GIVEN DATA below:

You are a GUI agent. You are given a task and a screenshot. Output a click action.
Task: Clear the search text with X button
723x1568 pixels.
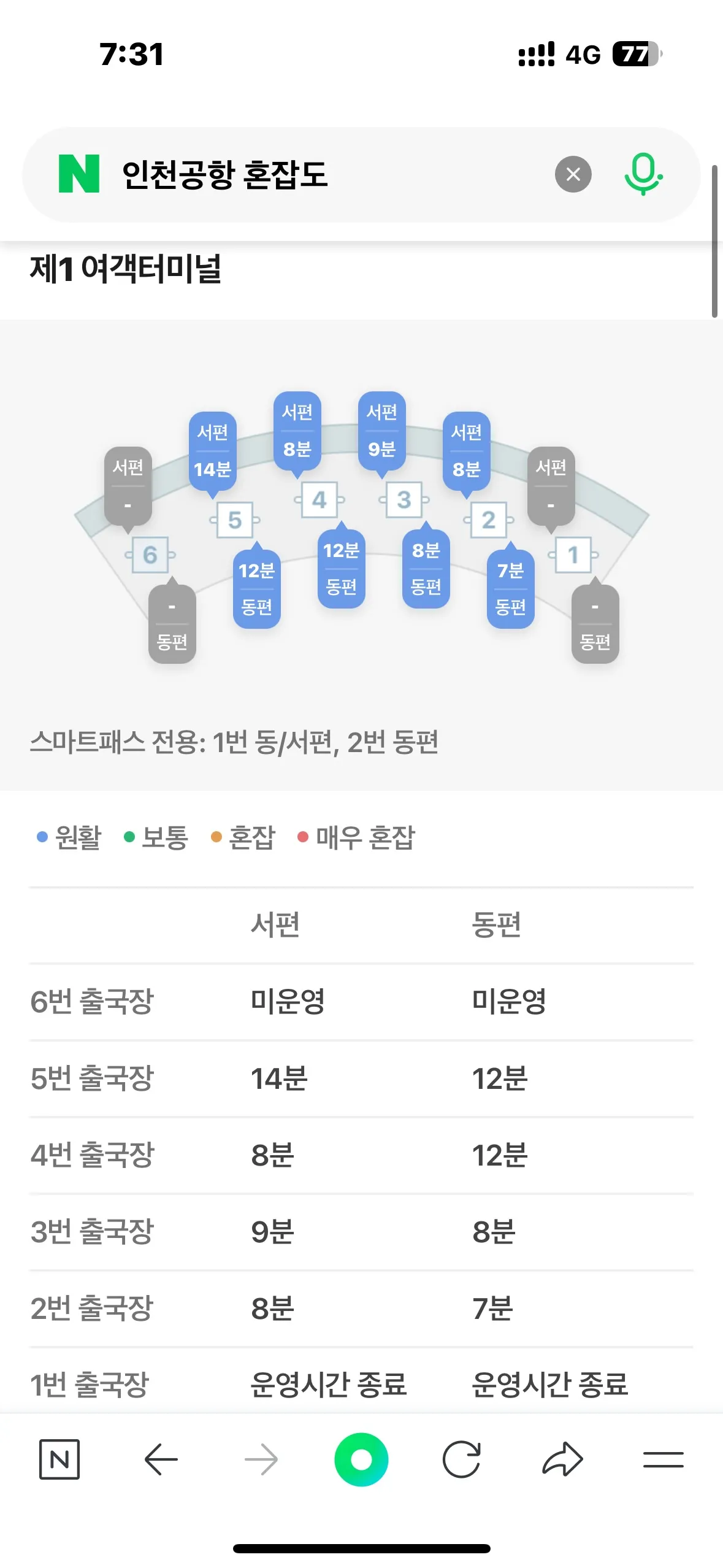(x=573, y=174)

End of GIVEN DATA.
GIVEN DATA below:

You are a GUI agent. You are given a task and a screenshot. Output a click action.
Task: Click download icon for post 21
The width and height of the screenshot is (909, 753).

End of GIVEN DATA.

▶ **PROBLEM**
What is needed is a verbatim copy of every line in the records above from the one containing "Task: Click download icon for post 21" down to the one containing "The width and", both included, and nothing more.

▶ **ANSWER BELOW**
Task: Click download icon for post 21
The width and height of the screenshot is (909, 753).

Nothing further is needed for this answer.